§ What the task requires
Put these rows into a numbered list, leaving out any blank lines.

§ Excerpted data
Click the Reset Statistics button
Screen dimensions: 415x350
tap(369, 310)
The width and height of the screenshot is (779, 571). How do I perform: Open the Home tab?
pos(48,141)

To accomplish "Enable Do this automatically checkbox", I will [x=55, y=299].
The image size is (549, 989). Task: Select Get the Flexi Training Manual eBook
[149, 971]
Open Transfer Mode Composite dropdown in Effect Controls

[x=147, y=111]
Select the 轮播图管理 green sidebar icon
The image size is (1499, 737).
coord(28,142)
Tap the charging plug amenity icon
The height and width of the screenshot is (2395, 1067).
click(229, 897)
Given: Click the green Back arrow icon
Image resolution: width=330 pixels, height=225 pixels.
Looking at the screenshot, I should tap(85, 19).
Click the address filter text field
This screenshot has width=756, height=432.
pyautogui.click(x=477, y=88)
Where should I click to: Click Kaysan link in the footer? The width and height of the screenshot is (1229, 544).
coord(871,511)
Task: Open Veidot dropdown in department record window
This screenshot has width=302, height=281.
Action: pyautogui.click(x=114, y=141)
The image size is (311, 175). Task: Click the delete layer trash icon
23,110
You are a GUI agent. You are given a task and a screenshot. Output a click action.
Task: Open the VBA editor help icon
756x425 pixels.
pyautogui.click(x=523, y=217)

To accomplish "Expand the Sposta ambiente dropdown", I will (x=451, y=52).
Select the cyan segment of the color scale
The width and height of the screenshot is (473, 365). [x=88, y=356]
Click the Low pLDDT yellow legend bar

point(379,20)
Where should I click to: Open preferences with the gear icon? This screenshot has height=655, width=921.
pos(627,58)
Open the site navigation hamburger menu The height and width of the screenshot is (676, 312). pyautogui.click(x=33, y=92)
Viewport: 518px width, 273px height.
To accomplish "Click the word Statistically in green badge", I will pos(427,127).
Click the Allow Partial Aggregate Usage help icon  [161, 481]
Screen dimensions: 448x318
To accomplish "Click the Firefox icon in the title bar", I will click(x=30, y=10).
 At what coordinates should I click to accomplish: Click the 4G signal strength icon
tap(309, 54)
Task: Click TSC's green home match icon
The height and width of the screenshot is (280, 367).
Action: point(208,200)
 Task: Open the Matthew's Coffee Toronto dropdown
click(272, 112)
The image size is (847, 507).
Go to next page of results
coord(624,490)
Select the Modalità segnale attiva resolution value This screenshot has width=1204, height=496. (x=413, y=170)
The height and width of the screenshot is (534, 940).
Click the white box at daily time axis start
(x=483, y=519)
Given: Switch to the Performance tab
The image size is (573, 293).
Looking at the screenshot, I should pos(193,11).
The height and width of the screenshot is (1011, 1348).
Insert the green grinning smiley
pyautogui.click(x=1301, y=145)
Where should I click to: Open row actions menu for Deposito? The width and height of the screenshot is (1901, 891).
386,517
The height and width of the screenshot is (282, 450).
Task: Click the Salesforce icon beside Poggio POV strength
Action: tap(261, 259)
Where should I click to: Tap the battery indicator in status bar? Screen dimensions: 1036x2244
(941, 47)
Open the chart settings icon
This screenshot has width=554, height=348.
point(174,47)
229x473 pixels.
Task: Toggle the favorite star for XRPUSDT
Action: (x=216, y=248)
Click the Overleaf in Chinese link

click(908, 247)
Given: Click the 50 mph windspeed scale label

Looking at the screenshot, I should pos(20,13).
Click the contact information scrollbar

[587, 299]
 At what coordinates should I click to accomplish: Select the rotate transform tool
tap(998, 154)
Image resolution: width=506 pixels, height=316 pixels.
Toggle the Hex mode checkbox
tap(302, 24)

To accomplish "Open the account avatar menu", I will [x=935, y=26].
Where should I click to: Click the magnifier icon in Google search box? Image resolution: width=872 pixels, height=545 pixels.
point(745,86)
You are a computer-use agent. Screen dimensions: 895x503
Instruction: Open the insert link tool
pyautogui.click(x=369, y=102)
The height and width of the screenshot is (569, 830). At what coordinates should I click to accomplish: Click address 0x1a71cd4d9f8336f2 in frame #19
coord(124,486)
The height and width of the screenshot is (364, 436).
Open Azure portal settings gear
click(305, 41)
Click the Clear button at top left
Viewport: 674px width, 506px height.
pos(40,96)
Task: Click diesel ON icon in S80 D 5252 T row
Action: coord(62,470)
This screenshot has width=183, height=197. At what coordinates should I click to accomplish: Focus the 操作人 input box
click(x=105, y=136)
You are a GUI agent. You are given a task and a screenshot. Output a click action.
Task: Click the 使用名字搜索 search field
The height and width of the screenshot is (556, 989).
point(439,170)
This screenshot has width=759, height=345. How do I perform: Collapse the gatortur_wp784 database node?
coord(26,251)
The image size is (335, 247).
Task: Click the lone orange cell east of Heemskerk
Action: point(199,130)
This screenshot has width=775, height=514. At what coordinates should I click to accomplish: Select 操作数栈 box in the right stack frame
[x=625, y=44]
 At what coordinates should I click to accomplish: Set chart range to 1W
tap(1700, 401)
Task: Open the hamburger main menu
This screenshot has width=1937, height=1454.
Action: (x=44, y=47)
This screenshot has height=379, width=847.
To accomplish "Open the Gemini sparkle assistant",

§ Finished exercise
1. Click the Reset Statistics button
2. Screen dimensions: 415x350
3. tap(369, 310)
4. The width and height of the screenshot is (779, 571). How do I perform: Open the Home tab?
5. pos(48,141)
6. To accomplish "Enable Do this automatically checkbox", I will [x=55, y=299].
7. The image size is (549, 989). Task: Select Get the Flexi Training Manual eBook
8. [149, 971]
9. Open Transfer Mode Composite dropdown in Effect Controls
10. [x=147, y=111]
11. Select the 轮播图管理 green sidebar icon
12. The image size is (1499, 737).
13. coord(28,142)
14. Tap the charging plug amenity icon
15. The height and width of the screenshot is (2395, 1067).
16. click(229, 897)
17. Given: Click the green Back arrow icon
18. Image resolution: width=330 pixels, height=225 pixels.
19. Looking at the screenshot, I should tap(85, 19).
20. Click the address filter text field
21. This screenshot has width=756, height=432.
22. pyautogui.click(x=477, y=88)
23. Where should I click to: Click Kaysan link in the footer? The width and height of the screenshot is (1229, 544).
24. coord(871,511)
25. Task: Open Veidot dropdown in department record window
26. This screenshot has width=302, height=281.
27. Action: pyautogui.click(x=114, y=141)
28. The image size is (311, 175). Task: Click the delete layer trash icon
29. 23,110
30. You are a GUI agent. You are given a task and a screenshot. Output a click action.
31. Task: Open the VBA editor help icon
32. 756x425 pixels.
33. pyautogui.click(x=523, y=217)
34. To accomplish "Expand the Sposta ambiente dropdown", I will (x=451, y=52).
35. Select the cyan segment of the color scale
36. The width and height of the screenshot is (473, 365). [x=88, y=356]
37. Click the Low pLDDT yellow legend bar
38. point(379,20)
39. Where should I click to: Open preferences with the gear icon? This screenshot has height=655, width=921.
40. pos(627,58)
41. Open the site navigation hamburger menu The height and width of the screenshot is (676, 312). pyautogui.click(x=33, y=92)
42. Viewport: 518px width, 273px height.
43. To accomplish "Click the word Statistically in green badge", I will pos(427,127).
44. Click the Allow Partial Aggregate Usage help icon  [161, 481]
45. Screen dimensions: 448x318
46. To accomplish "Click the Firefox icon in the title bar", I will click(x=30, y=10).
47.  At what coordinates should I click to accomplish: Click the 4G signal strength icon
48. tap(309, 54)
49. Task: Click TSC's green home match icon
50. The height and width of the screenshot is (280, 367).
51. Action: point(208,200)
52.  Task: Open the Matthew's Coffee Toronto dropdown
53. click(272, 112)
54. The image size is (847, 507).
55. Go to next page of results
56. coord(624,490)
57. Select the Modalità segnale attiva resolution value This screenshot has width=1204, height=496. (x=413, y=170)
58. The height and width of the screenshot is (534, 940).
59. Click the white box at daily time axis start
60. (x=483, y=519)
61. Given: Switch to the Performance tab
62. The image size is (573, 293).
63. Looking at the screenshot, I should pos(193,11).
64. The height and width of the screenshot is (1011, 1348).
65. Insert the green grinning smiley
66. pyautogui.click(x=1301, y=145)
67. Where should I click to: Open row actions menu for Deposito? The width and height of the screenshot is (1901, 891).
68. 386,517
69. The height and width of the screenshot is (282, 450).
70. Task: Click the Salesforce icon beside Poggio POV strength
71. Action: tap(261, 259)
72. Where should I click to: Tap the battery indicator in status bar? Screen dimensions: 1036x2244
73. (941, 47)
74. Open the chart settings icon
75. This screenshot has width=554, height=348.
76. point(174,47)
77. 229x473 pixels.
78. Task: Toggle the favorite star for XRPUSDT
79. Action: (x=216, y=248)
80. Click the Overleaf in Chinese link
81. click(908, 247)
82. Given: Click the 50 mph windspeed scale label
83. Looking at the screenshot, I should pos(20,13).
84. Click the contact information scrollbar
85. [587, 299]
86.  At what coordinates should I click to accomplish: Select the rotate transform tool
87. tap(998, 154)
88. Image resolution: width=506 pixels, height=316 pixels.
89. Toggle the Hex mode checkbox
90. tap(302, 24)
91. To accomplish "Open the account avatar menu", I will [x=935, y=26].
92. Where should I click to: Click the magnifier icon in Google search box? Image resolution: width=872 pixels, height=545 pixels.
93. point(745,86)
94. You are a computer-use agent. Screen dimensions: 895x503
95. Instruction: Open the insert link tool
96. pyautogui.click(x=369, y=102)
97. The height and width of the screenshot is (569, 830). At what coordinates should I click to accomplish: Click address 0x1a71cd4d9f8336f2 in frame #19
98. coord(124,486)
99. The height and width of the screenshot is (364, 436).
100. Open Azure portal settings gear
101. click(305, 41)
102. Click the Clear button at top left
103. Viewport: 674px width, 506px height.
104. pos(40,96)
105. Task: Click diesel ON icon in S80 D 5252 T row
106. Action: coord(62,470)
107. This screenshot has width=183, height=197. At what coordinates should I click to accomplish: Focus the 操作人 input box
108. click(x=105, y=136)
109. You are a GUI agent. You are given a task and a screenshot. Output a click action.
110. Task: Click the 使用名字搜索 search field
111. The height and width of the screenshot is (556, 989).
112. point(439,170)
113. This screenshot has width=759, height=345. How do I perform: Collapse the gatortur_wp784 database node?
114. coord(26,251)
115. The image size is (335, 247).
116. Task: Click the lone orange cell east of Heemskerk
117. Action: point(199,130)
118. This screenshot has width=775, height=514. At what coordinates should I click to accomplish: Select 操作数栈 box in the right stack frame
119. [x=625, y=44]
120.  At what coordinates should I click to accomplish: Set chart range to 1W
121. tap(1700, 401)
122. Task: Open the hamburger main menu
123. This screenshot has width=1937, height=1454.
124. Action: (x=44, y=47)
125. This screenshot has height=379, width=847.
126. To accomplish "Open the Gemini sparkle assistant",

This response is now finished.